One of such astounding decisions was made in the case of the succession of the Duchy of Koźle after the heirless death of Bolesław, Duke of Koźle and Bytom, in 1355. According to the Polish law, the duchy could be inherited only by a man, and therefore, the closest relative of Bolesław, Casimir, Duke of Cieszyn, was preparing himself to rule Koźle. However, as stated in the Bohemian law, the succession could also occur in the female line, and since the deceased Bolesław had a sister, Eufemia, the fight for the succession was joined by her husband, Duke Konrad of Oleśnica. Charles IV, King of Bohemia, decided to consider the Piasts’ familiarity with the Polish law one last time and agreed that a part of the duchy would be inherited by the closest male relative – Casimir of Cieszyn received the Duchy of Bytom, but to mark the beginning of new times, Charles IV decided that the Duchy of Koźle would be inherited by the husband of the deceased duke’s sister. Therefore, the dukes of Oleśnica took the throne of Koźle.

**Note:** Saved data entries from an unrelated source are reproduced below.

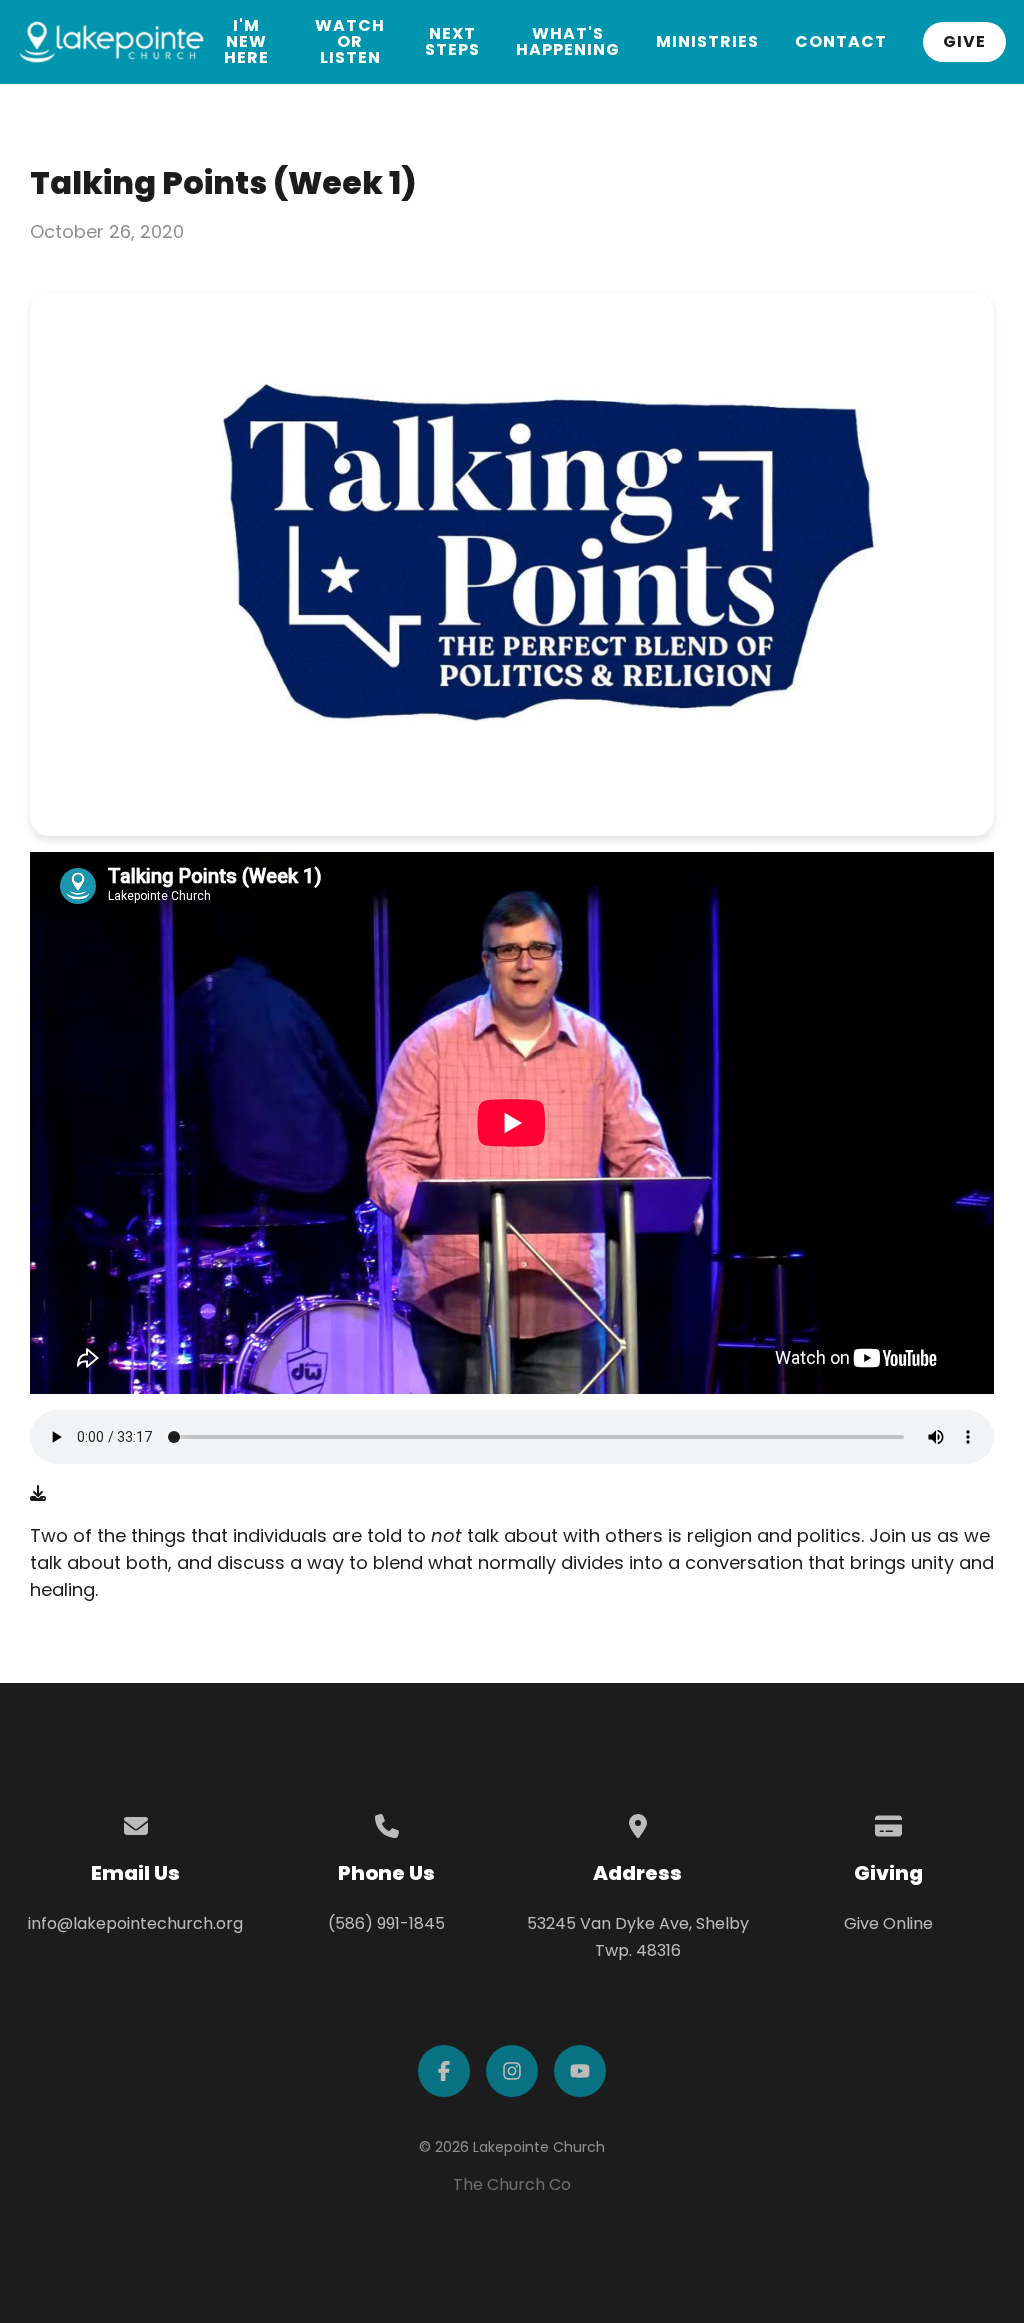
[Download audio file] (38, 1494)
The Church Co (512, 2184)
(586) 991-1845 (386, 1923)
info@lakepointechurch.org (135, 1923)
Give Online (888, 1923)
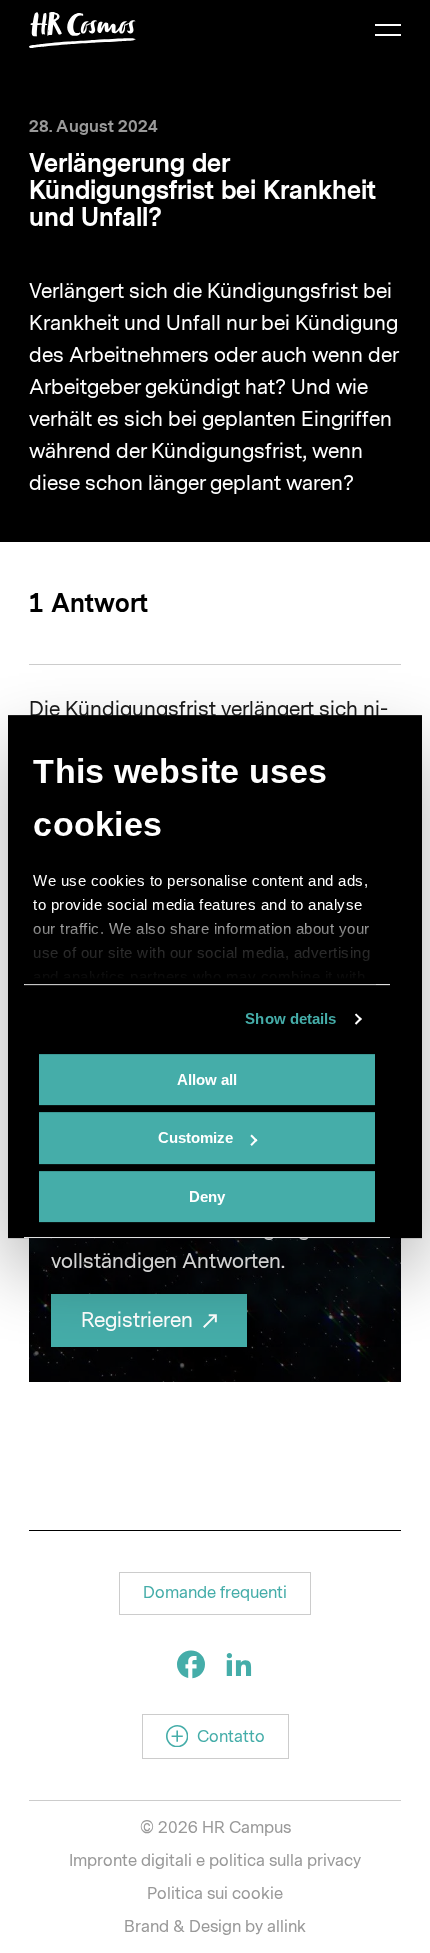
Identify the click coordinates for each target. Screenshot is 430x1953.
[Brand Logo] (82, 30)
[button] (215, 1593)
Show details (290, 1018)
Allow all (207, 1079)
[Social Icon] (191, 1664)
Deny (207, 1196)
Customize (195, 1137)
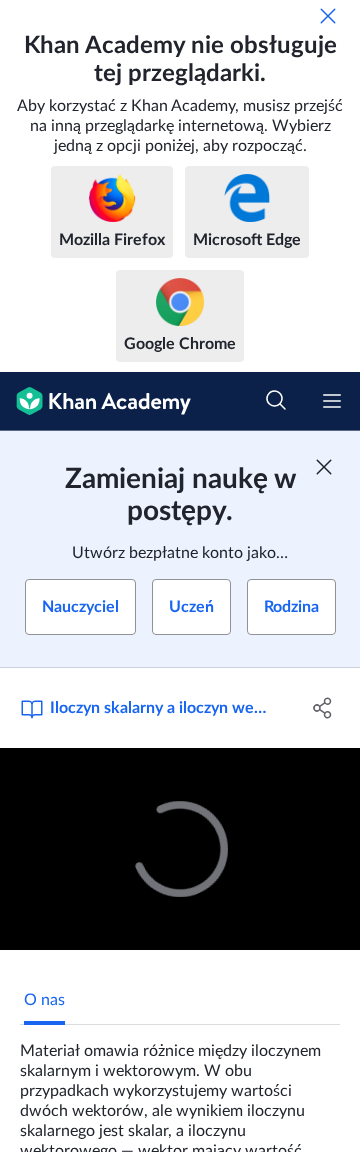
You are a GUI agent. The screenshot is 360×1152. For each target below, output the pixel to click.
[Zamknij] (328, 16)
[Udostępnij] (323, 708)
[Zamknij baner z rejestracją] (324, 467)
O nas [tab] (44, 1000)
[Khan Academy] (95, 401)
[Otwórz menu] (332, 401)
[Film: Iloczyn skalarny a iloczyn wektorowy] (180, 849)
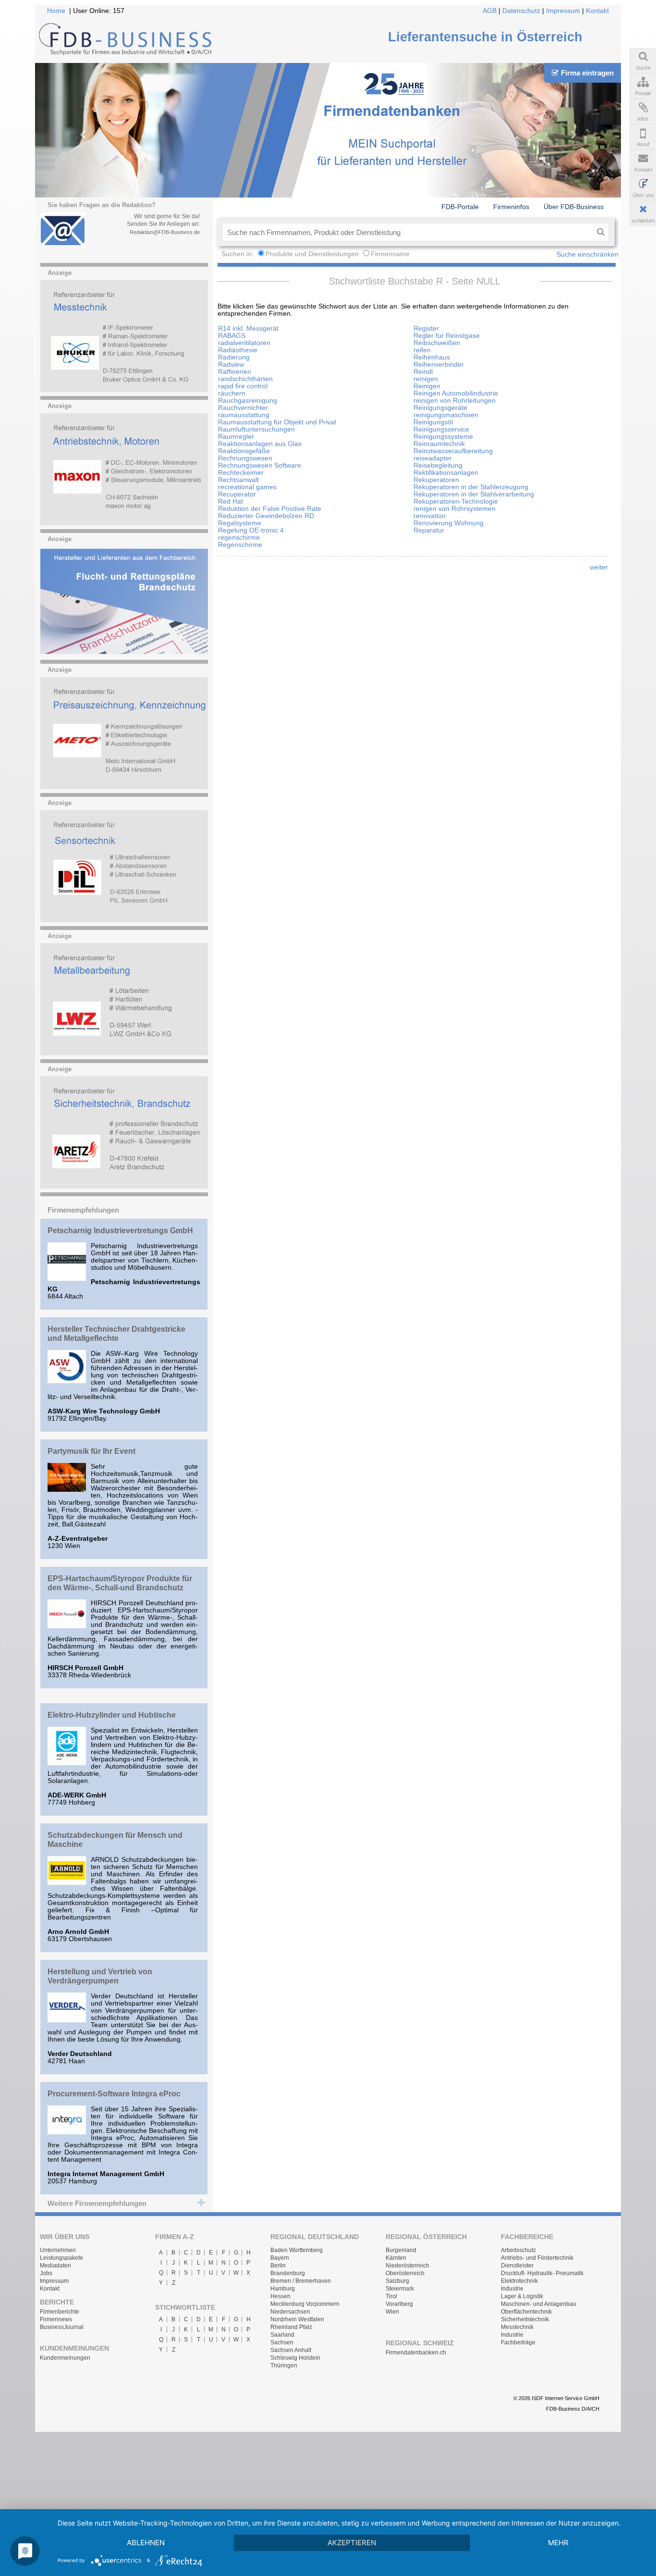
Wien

After the death of the last Piast in 1532, the regions of Opole, including the Duchy of Koźle, became an integral part of the Kingdom of Bohemia, and thus shared the subsequent historical turmoil. In the 16th century, the Kingdom of Bohemia became a province of the Austrian Empire ruled by the House of Habsburg, within the borders of which it had to endure disasters such as the Thirty Years’ War fought between 1618 and 1648, due to which one-third of the inhabitants of Silesia lost their lives. The Koźle Region remained part of the Empire of Habsburgs until 1741, when, due to their defeat in the war, the Austrians lost Silesia to Prussia.